Matthew Burgess wrote:
2) The i18n patch isn't going to be accepted in its current state,
which I already suspected. It's incomplete and makes the code harder
to maintain. I'm currently waiting on feedback on how to proceed from
here.
Either disagree with the maintainers (because it is simply necessary for
an acceptable level of UTF-8 support, not only in coreutils), or drop
UTF-8 support completely from LFS and BLFS (because it is not ready in
"unpatched upstream" and will never be, and because no other LFS project
implemented it, and LFS is intended to be a "minimal base"). UTF-8 is is
a nightmare to maintain, creates a rather big but unwritten blacklist of
packages, and it makes experimentation with other areas on the LiveCD
difficult for other maintainers (they are afraid to break the thing).
Also, Microsoft's approach to Unicode (keep a 8-bit encoding for legacy
applications and support UCS, not UTF representation of Unicode) is
technically superior and that's what is implemented when one uses
Qt-based GUI applications in non-UTF-8 locales. Too bad that it is
impossible to implement proper in-kernel NFSv4 support with this approach.

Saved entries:
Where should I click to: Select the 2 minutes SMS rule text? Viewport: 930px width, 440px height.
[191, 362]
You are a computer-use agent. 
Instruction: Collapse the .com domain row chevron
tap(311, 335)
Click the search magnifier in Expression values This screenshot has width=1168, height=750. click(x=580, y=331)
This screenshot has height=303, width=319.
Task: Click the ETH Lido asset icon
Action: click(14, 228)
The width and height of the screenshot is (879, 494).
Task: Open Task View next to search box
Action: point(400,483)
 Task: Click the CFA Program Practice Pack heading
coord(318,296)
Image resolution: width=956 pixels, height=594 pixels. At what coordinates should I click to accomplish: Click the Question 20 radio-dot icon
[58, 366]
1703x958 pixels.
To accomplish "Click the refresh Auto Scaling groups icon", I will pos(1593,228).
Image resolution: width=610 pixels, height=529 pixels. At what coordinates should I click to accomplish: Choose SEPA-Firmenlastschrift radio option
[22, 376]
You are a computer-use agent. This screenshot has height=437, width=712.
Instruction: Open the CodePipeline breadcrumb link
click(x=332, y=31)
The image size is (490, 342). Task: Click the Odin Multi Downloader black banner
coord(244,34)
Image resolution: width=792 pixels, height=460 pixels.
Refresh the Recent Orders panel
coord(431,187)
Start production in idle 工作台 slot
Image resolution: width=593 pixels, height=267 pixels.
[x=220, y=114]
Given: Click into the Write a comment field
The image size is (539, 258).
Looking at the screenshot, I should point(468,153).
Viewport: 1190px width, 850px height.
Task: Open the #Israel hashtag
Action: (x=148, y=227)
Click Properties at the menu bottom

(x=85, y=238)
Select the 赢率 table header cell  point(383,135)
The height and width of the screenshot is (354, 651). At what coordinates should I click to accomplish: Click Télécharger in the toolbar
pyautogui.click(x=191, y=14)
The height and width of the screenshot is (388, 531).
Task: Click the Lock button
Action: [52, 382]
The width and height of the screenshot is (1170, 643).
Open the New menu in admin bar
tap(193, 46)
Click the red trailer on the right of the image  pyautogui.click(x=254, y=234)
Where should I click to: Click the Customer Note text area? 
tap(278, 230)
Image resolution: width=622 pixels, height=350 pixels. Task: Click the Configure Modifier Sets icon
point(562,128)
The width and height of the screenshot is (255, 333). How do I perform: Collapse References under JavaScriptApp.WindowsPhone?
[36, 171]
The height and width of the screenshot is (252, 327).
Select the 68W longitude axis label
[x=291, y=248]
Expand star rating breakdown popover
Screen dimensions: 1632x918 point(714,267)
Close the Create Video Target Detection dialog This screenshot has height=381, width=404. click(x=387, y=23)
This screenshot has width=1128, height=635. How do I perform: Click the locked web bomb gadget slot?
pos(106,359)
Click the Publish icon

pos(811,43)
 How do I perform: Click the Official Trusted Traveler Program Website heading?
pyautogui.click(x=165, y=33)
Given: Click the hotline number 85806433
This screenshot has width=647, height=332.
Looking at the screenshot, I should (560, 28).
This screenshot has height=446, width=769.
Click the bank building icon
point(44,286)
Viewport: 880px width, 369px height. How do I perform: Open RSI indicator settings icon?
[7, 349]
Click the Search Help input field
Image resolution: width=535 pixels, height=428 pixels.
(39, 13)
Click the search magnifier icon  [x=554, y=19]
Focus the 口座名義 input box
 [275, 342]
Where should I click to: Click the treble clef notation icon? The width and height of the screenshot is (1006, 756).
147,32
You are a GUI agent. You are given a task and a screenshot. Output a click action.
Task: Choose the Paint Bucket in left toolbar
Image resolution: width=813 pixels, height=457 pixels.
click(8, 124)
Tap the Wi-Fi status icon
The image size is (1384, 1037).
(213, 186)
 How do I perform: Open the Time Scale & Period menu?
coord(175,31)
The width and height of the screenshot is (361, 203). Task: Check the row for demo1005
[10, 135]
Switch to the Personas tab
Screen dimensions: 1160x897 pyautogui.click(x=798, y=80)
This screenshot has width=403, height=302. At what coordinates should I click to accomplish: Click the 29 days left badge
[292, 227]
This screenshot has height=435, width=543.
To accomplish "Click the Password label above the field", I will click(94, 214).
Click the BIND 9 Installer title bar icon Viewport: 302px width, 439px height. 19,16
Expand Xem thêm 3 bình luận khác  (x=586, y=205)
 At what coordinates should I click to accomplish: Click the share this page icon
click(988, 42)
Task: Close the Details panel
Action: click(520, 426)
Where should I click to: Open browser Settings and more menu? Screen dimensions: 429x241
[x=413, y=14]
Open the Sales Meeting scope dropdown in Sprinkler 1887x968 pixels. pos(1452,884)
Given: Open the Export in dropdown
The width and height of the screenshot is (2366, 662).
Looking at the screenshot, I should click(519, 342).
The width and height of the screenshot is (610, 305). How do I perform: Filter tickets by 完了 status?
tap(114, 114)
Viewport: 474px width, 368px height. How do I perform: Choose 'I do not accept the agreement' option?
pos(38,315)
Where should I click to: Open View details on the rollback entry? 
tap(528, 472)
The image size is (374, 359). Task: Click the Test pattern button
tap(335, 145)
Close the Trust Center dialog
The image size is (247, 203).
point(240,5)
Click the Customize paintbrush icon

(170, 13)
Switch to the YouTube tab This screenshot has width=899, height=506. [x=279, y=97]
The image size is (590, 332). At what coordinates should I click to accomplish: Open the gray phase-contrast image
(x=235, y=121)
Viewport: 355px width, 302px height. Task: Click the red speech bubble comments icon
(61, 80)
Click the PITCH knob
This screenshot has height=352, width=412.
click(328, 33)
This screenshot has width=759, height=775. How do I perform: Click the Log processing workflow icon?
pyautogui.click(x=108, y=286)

Written exercise A:
Lay out the Saved entries rows from the line containing "Task: Click the CFA" through the line containing "Select the 赢率" as a JSON list of strings, one string per line, with blank lines left out.
Written exercise B:
Proceed with the message about UTF-8 support in LFS, starting right after its last sentence.

Output A:
[
  " Task: Click the CFA Program Practice Pack heading",
  "coord(318,296)",
  "Image resolution: width=956 pixels, height=594 pixels. At what coordinates should I click to accomplish: Click the Question 20 radio-dot icon",
  "[58, 366]",
  "1703x958 pixels.",
  "To accomplish \"Click the refresh Auto Scaling groups icon\", I will pos(1593,228).",
  "Image resolution: width=610 pixels, height=529 pixels. At what coordinates should I click to accomplish: Choose SEPA-Firmenlastschrift radio option",
  "[22, 376]",
  "You are a computer-use agent. This screenshot has height=437, width=712.",
  "Instruction: Open the CodePipeline breadcrumb link",
  "click(x=332, y=31)",
  "The image size is (490, 342). Task: Click the Odin Multi Downloader black banner",
  "coord(244,34)",
  "Image resolution: width=792 pixels, height=460 pixels.",
  "Refresh the Recent Orders panel",
  "coord(431,187)",
  "Start production in idle 工作台 slot",
  "Image resolution: width=593 pixels, height=267 pixels.",
  "[x=220, y=114]",
  "Given: Click into the Write a comment field",
  "The image size is (539, 258).",
  "Looking at the screenshot, I should point(468,153).",
  "Viewport: 1190px width, 850px height.",
  "Task: Open the #Israel hashtag",
  "Action: (x=148, y=227)",
  "Click Properties at the menu bottom",
  "(x=85, y=238)",
  "Select the 赢率 table header cell  point(383,135)"
]

Output B:
If you drop only the coreutils patch (as opposed to all UTF-8 support),
add the following note to the book:
{{{
Many other distributions apply the so-called i18n patch to coreutils. It
originates from the OpenI18N group and is currently maintained by
RedHat. The patch makes changes necessary for "cut", "pr", "uniq",
"expand", "fold", "join", "unexpand" and "sort" to process multibyte
characters correctly. Without the patch, the following issues occur:
1) "cut" has no way to take n characters (as opposed to n bytes), and
can damage the last character by cutting in the middle of it.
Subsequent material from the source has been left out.